Start of Block
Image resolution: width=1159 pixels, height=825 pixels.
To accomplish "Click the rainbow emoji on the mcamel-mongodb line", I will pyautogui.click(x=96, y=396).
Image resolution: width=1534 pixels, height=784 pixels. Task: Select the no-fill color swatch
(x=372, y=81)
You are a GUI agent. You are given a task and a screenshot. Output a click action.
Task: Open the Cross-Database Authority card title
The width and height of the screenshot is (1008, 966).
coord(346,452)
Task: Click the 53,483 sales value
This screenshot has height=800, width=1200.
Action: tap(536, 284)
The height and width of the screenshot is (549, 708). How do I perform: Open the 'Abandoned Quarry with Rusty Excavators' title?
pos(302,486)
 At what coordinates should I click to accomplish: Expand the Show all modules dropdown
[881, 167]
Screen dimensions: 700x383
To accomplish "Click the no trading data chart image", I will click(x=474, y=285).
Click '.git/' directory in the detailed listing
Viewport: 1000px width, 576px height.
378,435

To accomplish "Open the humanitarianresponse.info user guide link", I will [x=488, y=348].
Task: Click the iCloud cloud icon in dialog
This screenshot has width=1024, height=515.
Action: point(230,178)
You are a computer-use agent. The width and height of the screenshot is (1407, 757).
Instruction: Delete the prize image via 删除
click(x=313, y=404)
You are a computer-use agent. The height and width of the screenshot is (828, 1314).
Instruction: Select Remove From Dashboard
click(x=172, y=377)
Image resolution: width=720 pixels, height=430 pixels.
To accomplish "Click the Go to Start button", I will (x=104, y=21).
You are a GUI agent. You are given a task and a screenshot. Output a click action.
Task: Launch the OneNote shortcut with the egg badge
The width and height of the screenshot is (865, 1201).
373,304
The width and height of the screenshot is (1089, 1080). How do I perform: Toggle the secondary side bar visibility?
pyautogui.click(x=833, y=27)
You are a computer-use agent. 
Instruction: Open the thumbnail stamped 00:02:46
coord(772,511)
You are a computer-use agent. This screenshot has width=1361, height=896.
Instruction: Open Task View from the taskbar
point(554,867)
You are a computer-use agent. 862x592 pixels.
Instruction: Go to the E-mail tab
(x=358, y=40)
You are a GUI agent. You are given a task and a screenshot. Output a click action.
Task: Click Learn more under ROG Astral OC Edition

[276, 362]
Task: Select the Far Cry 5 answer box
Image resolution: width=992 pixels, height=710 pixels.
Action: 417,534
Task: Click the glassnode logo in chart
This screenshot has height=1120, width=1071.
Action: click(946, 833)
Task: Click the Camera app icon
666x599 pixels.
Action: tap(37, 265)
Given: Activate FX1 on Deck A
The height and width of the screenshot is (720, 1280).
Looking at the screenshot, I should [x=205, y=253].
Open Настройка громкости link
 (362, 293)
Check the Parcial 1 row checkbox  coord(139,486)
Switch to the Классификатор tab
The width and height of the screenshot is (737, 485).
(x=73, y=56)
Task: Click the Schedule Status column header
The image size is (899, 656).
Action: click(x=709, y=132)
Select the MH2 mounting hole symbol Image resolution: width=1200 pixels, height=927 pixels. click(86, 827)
End of Block
:: The task ::
Leaving every word in place, retype all of the listing.

:: Response to this task ::
Image resolution: width=1159 pixels, height=825 pixels.
To accomplish "Click the rainbow emoji on the mcamel-mongodb line", I will pyautogui.click(x=96, y=396).
Image resolution: width=1534 pixels, height=784 pixels. Task: Select the no-fill color swatch
(x=372, y=81)
You are a GUI agent. You are given a task and a screenshot. Output a click action.
Task: Open the Cross-Database Authority card title
The width and height of the screenshot is (1008, 966).
coord(346,452)
Task: Click the 53,483 sales value
This screenshot has height=800, width=1200.
Action: tap(536, 284)
The height and width of the screenshot is (549, 708). How do I perform: Open the 'Abandoned Quarry with Rusty Excavators' title?
pos(302,486)
 At what coordinates should I click to accomplish: Expand the Show all modules dropdown
[881, 167]
Screen dimensions: 700x383
To accomplish "Click the no trading data chart image", I will click(x=474, y=285).
Click '.git/' directory in the detailed listing
Viewport: 1000px width, 576px height.
378,435

To accomplish "Open the humanitarianresponse.info user guide link", I will [x=488, y=348].
Task: Click the iCloud cloud icon in dialog
This screenshot has width=1024, height=515.
Action: point(230,178)
You are a computer-use agent. The width and height of the screenshot is (1407, 757).
Instruction: Delete the prize image via 删除
click(x=313, y=404)
You are a computer-use agent. The height and width of the screenshot is (828, 1314).
Instruction: Select Remove From Dashboard
click(x=172, y=377)
Image resolution: width=720 pixels, height=430 pixels.
To accomplish "Click the Go to Start button", I will (x=104, y=21).
You are a GUI agent. You are given a task and a screenshot. Output a click action.
Task: Launch the OneNote shortcut with the egg badge
The width and height of the screenshot is (865, 1201).
373,304
The width and height of the screenshot is (1089, 1080). How do I perform: Toggle the secondary side bar visibility?
pyautogui.click(x=833, y=27)
You are a computer-use agent. 
Instruction: Open the thumbnail stamped 00:02:46
coord(772,511)
You are a computer-use agent. This screenshot has width=1361, height=896.
Instruction: Open Task View from the taskbar
point(554,867)
You are a computer-use agent. 862x592 pixels.
Instruction: Go to the E-mail tab
(x=358, y=40)
You are a GUI agent. You are given a task and a screenshot. Output a click action.
Task: Click Learn more under ROG Astral OC Edition

[276, 362]
Task: Select the Far Cry 5 answer box
Image resolution: width=992 pixels, height=710 pixels.
Action: 417,534
Task: Click the glassnode logo in chart
This screenshot has height=1120, width=1071.
Action: click(946, 833)
Task: Click the Camera app icon
666x599 pixels.
Action: tap(37, 265)
Given: Activate FX1 on Deck A
The height and width of the screenshot is (720, 1280).
Looking at the screenshot, I should [x=205, y=253].
Open Настройка громкости link
 (362, 293)
Check the Parcial 1 row checkbox  coord(139,486)
Switch to the Классификатор tab
The width and height of the screenshot is (737, 485).
(x=73, y=56)
Task: Click the Schedule Status column header
The image size is (899, 656).
Action: click(x=709, y=132)
Select the MH2 mounting hole symbol Image resolution: width=1200 pixels, height=927 pixels. click(86, 827)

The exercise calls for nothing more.